The instructor had the student level off at 3,000 feet and hold a heading of 240 degrees. Knowing they were near the hills, the student asked about elevations in the area. The CFI “replied that he did not know the specific terrain elevation because the aircraft did not have the G1000.” The student further recalled that they didn’t have any paper charts open in the cockpit, though a copy of the Washington, D.C., Sectional was folded up inside his flight bag.
A glance at that sectional wouldn’t have been a bad idea. Their cruising altitude was well below the maximum elevation figures (MEF) in the area, which ranged from 3,600 to 4,400 feet. But it wouldn’t have helped with arrival planning, as their destination airport was on the adjoining Cincinnati Sectional. It sits on top of a ridge at nearly 3,800 feet above sea level—800 feet higher than the altitude at which they were flying toward it.
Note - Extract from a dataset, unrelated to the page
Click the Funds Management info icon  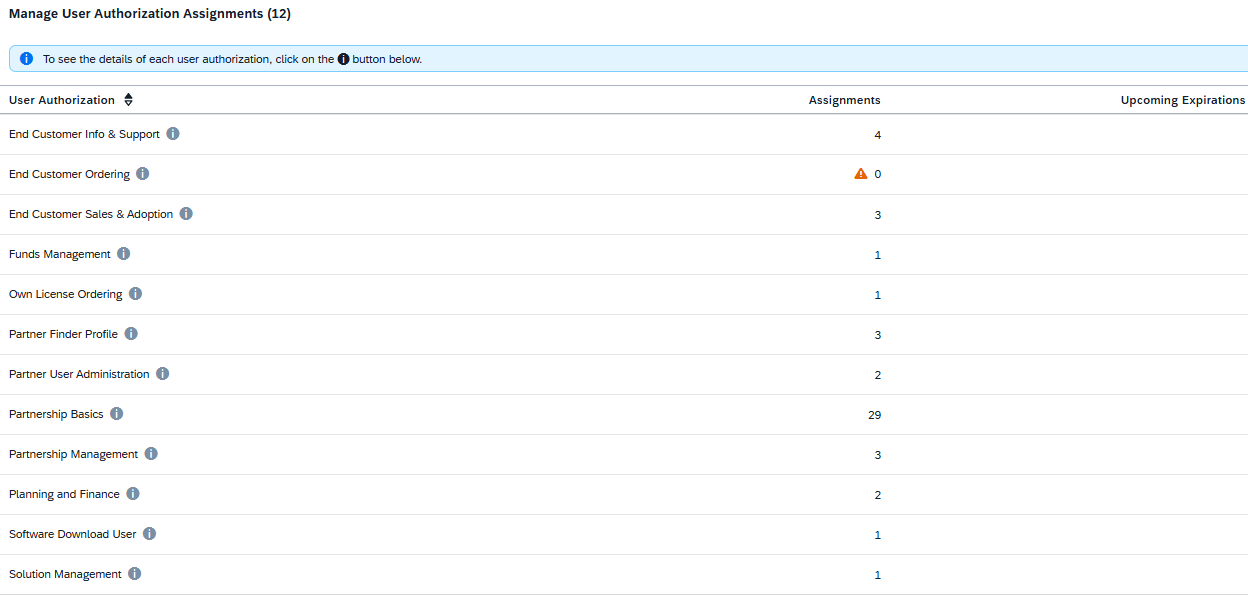point(124,254)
The CFI began a series of autopilot demonstrations, making turns at 20- and 30-degree banks and then setting up a constant-rate climb. With the airplane pitched to climb at 500 feet per minute, the student noticed its airspeed decaying and asked whether he should add power. Just after the instructor opened the throttle, the airplane crashed into a hillside 300 feet below its summit. The MEF in that quadrant was 5,100 feet. The instructor was killed; his student survived and was rescued the next afternoon. Their decision not to file a flight plan meant that the airplane was not reported missing until morning, and searchers didn’t know its route. Moreover, air traffic control failed to follow up on several reports of the Cessna’s ELT transmission.
The official record of the accident investigation offers no insight into the reasons for the instructor’s uncharacteristic behavior. In retrospect, it seems plain that his mind wasn’t on his work that evening: The abrupt change of destination without fresh flight planning and his failure to add power for an autopilot climb both suggest some deep distraction whose cause was never elucidated. He probably should have cancelled the lesson, but he didn’t.
Answers are easier for those of us pondering how to guard against this type of single-point failure, however. Requiring all cross-country flights to operate on active flight plans at least guarantees that search-and-rescue will know where to look and when to start if an aircraft never arrives—and the briefing that accompanied the filing might have pointed out an en route altitude of 3,000 feet wasn’t going to reach an airport situated at 3,800.
David Jack Kenny is manager of safety analysis for the AOPA Air Safety Institute.